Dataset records
______
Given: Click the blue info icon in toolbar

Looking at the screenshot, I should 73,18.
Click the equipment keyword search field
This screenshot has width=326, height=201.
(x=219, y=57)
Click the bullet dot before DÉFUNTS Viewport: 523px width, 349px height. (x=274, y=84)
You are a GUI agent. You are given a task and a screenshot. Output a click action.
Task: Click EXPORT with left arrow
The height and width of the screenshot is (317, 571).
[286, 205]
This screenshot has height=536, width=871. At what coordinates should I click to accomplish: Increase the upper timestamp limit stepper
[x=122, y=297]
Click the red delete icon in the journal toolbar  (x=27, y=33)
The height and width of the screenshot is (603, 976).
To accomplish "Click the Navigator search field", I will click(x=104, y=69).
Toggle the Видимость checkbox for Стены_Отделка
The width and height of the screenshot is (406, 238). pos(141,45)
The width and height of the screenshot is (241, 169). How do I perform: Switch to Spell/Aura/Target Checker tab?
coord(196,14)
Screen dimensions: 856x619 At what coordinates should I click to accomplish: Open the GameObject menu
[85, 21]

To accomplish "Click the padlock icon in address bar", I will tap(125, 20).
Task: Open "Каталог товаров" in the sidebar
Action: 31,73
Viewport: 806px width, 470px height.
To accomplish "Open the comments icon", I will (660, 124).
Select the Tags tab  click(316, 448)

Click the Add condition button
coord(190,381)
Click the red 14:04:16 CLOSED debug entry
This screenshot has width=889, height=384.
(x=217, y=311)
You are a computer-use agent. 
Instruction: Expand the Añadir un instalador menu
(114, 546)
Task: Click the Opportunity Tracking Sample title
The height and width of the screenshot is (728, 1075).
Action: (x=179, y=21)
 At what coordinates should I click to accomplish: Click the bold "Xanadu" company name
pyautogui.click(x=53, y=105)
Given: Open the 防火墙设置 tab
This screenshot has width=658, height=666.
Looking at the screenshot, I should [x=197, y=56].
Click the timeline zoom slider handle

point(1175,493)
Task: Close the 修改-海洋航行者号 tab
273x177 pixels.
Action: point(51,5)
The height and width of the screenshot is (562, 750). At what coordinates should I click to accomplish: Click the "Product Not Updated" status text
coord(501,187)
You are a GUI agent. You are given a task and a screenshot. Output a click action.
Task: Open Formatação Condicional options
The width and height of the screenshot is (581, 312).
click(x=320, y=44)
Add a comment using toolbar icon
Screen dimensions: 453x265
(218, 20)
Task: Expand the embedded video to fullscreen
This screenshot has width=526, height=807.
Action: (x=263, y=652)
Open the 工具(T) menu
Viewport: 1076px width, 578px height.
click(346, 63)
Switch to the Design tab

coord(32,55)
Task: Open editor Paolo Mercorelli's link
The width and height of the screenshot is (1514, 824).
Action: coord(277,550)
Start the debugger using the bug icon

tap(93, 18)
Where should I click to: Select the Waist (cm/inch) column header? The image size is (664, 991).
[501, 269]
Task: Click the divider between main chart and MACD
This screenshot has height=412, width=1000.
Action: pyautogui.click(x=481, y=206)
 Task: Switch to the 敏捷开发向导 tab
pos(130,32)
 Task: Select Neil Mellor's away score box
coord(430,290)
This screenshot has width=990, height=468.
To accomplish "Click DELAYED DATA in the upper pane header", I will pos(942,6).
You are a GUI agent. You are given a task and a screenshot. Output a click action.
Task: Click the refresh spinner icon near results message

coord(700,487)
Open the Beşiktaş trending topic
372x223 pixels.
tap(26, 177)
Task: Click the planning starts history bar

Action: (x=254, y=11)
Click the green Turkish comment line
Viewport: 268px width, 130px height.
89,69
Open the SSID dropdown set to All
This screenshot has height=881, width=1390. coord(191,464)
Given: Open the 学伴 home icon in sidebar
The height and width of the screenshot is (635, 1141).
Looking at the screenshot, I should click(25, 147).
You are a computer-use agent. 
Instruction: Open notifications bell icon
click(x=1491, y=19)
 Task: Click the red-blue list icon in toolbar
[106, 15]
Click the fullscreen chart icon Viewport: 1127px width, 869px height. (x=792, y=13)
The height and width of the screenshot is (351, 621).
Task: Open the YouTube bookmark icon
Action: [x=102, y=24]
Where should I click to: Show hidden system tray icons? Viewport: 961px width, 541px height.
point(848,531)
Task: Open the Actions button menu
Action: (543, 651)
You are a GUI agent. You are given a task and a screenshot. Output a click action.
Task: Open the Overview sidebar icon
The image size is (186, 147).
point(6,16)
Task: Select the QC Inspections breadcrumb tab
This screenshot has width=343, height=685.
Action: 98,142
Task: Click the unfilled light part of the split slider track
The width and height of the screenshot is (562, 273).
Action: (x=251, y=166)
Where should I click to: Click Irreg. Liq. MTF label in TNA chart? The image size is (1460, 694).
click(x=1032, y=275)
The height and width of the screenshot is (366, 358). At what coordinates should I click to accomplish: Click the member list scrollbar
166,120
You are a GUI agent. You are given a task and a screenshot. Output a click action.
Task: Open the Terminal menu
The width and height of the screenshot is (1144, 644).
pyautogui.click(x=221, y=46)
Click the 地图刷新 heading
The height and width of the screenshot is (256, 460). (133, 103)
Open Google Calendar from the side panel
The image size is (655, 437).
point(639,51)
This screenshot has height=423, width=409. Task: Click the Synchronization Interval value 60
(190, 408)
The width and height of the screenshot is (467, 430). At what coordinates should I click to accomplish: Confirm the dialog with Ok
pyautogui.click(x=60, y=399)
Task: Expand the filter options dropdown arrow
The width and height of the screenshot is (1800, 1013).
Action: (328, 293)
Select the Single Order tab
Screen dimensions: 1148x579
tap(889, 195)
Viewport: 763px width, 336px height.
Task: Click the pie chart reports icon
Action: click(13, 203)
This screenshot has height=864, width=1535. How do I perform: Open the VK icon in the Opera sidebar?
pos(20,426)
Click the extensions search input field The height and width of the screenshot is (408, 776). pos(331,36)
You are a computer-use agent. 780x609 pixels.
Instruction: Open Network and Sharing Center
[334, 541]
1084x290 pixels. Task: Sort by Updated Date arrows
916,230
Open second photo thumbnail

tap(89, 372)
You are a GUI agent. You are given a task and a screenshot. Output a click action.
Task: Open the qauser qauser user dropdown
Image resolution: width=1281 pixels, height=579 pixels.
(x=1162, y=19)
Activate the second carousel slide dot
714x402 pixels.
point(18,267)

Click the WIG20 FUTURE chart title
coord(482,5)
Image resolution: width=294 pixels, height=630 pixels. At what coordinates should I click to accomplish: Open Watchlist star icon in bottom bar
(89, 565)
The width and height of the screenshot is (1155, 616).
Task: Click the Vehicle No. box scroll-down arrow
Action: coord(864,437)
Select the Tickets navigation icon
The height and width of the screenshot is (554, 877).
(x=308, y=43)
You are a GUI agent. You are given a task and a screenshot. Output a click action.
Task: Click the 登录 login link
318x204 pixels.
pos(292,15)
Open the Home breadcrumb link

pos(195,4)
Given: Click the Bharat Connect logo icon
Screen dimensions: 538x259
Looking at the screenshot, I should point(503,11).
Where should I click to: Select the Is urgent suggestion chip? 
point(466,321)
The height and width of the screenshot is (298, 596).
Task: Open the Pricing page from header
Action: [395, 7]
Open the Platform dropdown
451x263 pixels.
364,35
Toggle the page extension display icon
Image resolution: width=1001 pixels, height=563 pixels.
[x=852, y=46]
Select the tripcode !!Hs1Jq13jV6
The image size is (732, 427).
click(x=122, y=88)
______
Rewrite the material above with every "GUI agent" swapped for "desktop agent", changing nothing else.

Given: Click the blue info icon in toolbar

Looking at the screenshot, I should 73,18.
Click the equipment keyword search field
This screenshot has width=326, height=201.
(x=219, y=57)
Click the bullet dot before DÉFUNTS Viewport: 523px width, 349px height. (x=274, y=84)
You are a desktop agent. You are given a task and a screenshot. Output a click action.
Task: Click EXPORT with left arrow
The height and width of the screenshot is (317, 571).
[286, 205]
This screenshot has height=536, width=871. At what coordinates should I click to accomplish: Increase the upper timestamp limit stepper
[x=122, y=297]
Click the red delete icon in the journal toolbar  (x=27, y=33)
The height and width of the screenshot is (603, 976).
To accomplish "Click the Navigator search field", I will click(x=104, y=69).
Toggle the Видимость checkbox for Стены_Отделка
The width and height of the screenshot is (406, 238). pos(141,45)
The width and height of the screenshot is (241, 169). How do I perform: Switch to Spell/Aura/Target Checker tab?
coord(196,14)
Screen dimensions: 856x619 At what coordinates should I click to accomplish: Open the GameObject menu
[85, 21]

To accomplish "Click the padlock icon in address bar", I will tap(125, 20).
Task: Open "Каталог товаров" in the sidebar
Action: 31,73
Viewport: 806px width, 470px height.
To accomplish "Open the comments icon", I will (660, 124).
Select the Tags tab  click(316, 448)

Click the Add condition button
coord(190,381)
Click the red 14:04:16 CLOSED debug entry
This screenshot has width=889, height=384.
(x=217, y=311)
You are a computer-use agent. 
Instruction: Expand the Añadir un instalador menu
(114, 546)
Task: Click the Opportunity Tracking Sample title
The height and width of the screenshot is (728, 1075).
Action: (x=179, y=21)
 At what coordinates should I click to accomplish: Click the bold "Xanadu" company name
pyautogui.click(x=53, y=105)
Given: Open the 防火墙设置 tab
This screenshot has width=658, height=666.
Looking at the screenshot, I should [x=197, y=56].
Click the timeline zoom slider handle

point(1175,493)
Task: Close the 修改-海洋航行者号 tab
273x177 pixels.
Action: point(51,5)
The height and width of the screenshot is (562, 750). At what coordinates should I click to accomplish: Click the "Product Not Updated" status text
coord(501,187)
You are a desktop agent. You are given a task and a screenshot. Output a click action.
Task: Open Formatação Condicional options
The width and height of the screenshot is (581, 312).
click(x=320, y=44)
Add a comment using toolbar icon
Screen dimensions: 453x265
(218, 20)
Task: Expand the embedded video to fullscreen
This screenshot has width=526, height=807.
Action: (x=263, y=652)
Open the 工具(T) menu
Viewport: 1076px width, 578px height.
click(346, 63)
Switch to the Design tab

coord(32,55)
Task: Open editor Paolo Mercorelli's link
The width and height of the screenshot is (1514, 824).
Action: coord(277,550)
Start the debugger using the bug icon

tap(93, 18)
Where should I click to: Select the Waist (cm/inch) column header? The image size is (664, 991).
[501, 269]
Task: Click the divider between main chart and MACD
This screenshot has height=412, width=1000.
Action: pyautogui.click(x=481, y=206)
 Task: Switch to the 敏捷开发向导 tab
pos(130,32)
 Task: Select Neil Mellor's away score box
coord(430,290)
This screenshot has width=990, height=468.
To accomplish "Click DELAYED DATA in the upper pane header", I will pos(942,6).
You are a desktop agent. You are given a task and a screenshot. Output a click action.
Task: Click the refresh spinner icon near results message

coord(700,487)
Open the Beşiktaş trending topic
372x223 pixels.
tap(26, 177)
Task: Click the planning starts history bar

Action: (x=254, y=11)
Click the green Turkish comment line
Viewport: 268px width, 130px height.
89,69
Open the SSID dropdown set to All
This screenshot has height=881, width=1390. coord(191,464)
Given: Open the 学伴 home icon in sidebar
The height and width of the screenshot is (635, 1141).
Looking at the screenshot, I should click(25, 147).
You are a computer-use agent. 
Instruction: Open notifications bell icon
click(x=1491, y=19)
 Task: Click the red-blue list icon in toolbar
[106, 15]
Click the fullscreen chart icon Viewport: 1127px width, 869px height. (x=792, y=13)
The height and width of the screenshot is (351, 621).
Task: Open the YouTube bookmark icon
Action: [x=102, y=24]
Where should I click to: Show hidden system tray icons? Viewport: 961px width, 541px height.
point(848,531)
Task: Open the Actions button menu
Action: (543, 651)
You are a desktop agent. You are given a task and a screenshot. Output a click action.
Task: Open the Overview sidebar icon
The image size is (186, 147).
point(6,16)
Task: Select the QC Inspections breadcrumb tab
This screenshot has width=343, height=685.
Action: 98,142
Task: Click the unfilled light part of the split slider track
The width and height of the screenshot is (562, 273).
Action: (x=251, y=166)
Where should I click to: Click Irreg. Liq. MTF label in TNA chart? The image size is (1460, 694).
click(x=1032, y=275)
The height and width of the screenshot is (366, 358). At what coordinates should I click to accomplish: Click the member list scrollbar
166,120
You are a desktop agent. You are given a task and a screenshot. Output a click action.
Task: Open the Terminal menu
The width and height of the screenshot is (1144, 644).
pyautogui.click(x=221, y=46)
Click the 地图刷新 heading
The height and width of the screenshot is (256, 460). (133, 103)
Open Google Calendar from the side panel
The image size is (655, 437).
point(639,51)
This screenshot has height=423, width=409. Task: Click the Synchronization Interval value 60
(190, 408)
The width and height of the screenshot is (467, 430). At what coordinates should I click to accomplish: Confirm the dialog with Ok
pyautogui.click(x=60, y=399)
Task: Expand the filter options dropdown arrow
The width and height of the screenshot is (1800, 1013).
Action: (328, 293)
Select the Single Order tab
Screen dimensions: 1148x579
tap(889, 195)
Viewport: 763px width, 336px height.
Task: Click the pie chart reports icon
Action: click(13, 203)
This screenshot has height=864, width=1535. How do I perform: Open the VK icon in the Opera sidebar?
pos(20,426)
Click the extensions search input field The height and width of the screenshot is (408, 776). pos(331,36)
You are a computer-use agent. 780x609 pixels.
Instruction: Open Network and Sharing Center
[334, 541]
1084x290 pixels. Task: Sort by Updated Date arrows
916,230
Open second photo thumbnail

tap(89, 372)
You are a desktop agent. You are given a task and a screenshot. Output a click action.
Task: Open the qauser qauser user dropdown
Image resolution: width=1281 pixels, height=579 pixels.
(x=1162, y=19)
Activate the second carousel slide dot
714x402 pixels.
point(18,267)

Click the WIG20 FUTURE chart title
coord(482,5)
Image resolution: width=294 pixels, height=630 pixels. At what coordinates should I click to accomplish: Open Watchlist star icon in bottom bar
(89, 565)
The width and height of the screenshot is (1155, 616).
Task: Click the Vehicle No. box scroll-down arrow
Action: coord(864,437)
Select the Tickets navigation icon
The height and width of the screenshot is (554, 877).
(x=308, y=43)
You are a desktop agent. You are given a task and a screenshot. Output a click action.
Task: Click the 登录 login link
318x204 pixels.
pos(292,15)
Open the Home breadcrumb link

pos(195,4)
Given: Click the Bharat Connect logo icon
Screen dimensions: 538x259
Looking at the screenshot, I should point(503,11).
Where should I click to: Select the Is urgent suggestion chip? 
point(466,321)
The height and width of the screenshot is (298, 596).
Task: Open the Pricing page from header
Action: [395, 7]
Open the Platform dropdown
451x263 pixels.
364,35
Toggle the page extension display icon
Image resolution: width=1001 pixels, height=563 pixels.
[x=852, y=46]
Select the tripcode !!Hs1Jq13jV6
The image size is (732, 427).
click(x=122, y=88)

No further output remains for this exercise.